## [TASK DESCRIPTION]
The answer must consist of the entries, copied exactly and in full.

## [MATERIAL PROVIDED]
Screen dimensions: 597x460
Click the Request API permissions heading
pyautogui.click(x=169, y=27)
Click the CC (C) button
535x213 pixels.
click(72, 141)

## [YOUR RESPONSE]
Screen dimensions: 597x460
Click the Request API permissions heading
pyautogui.click(x=169, y=27)
Click the CC (C) button
535x213 pixels.
click(72, 141)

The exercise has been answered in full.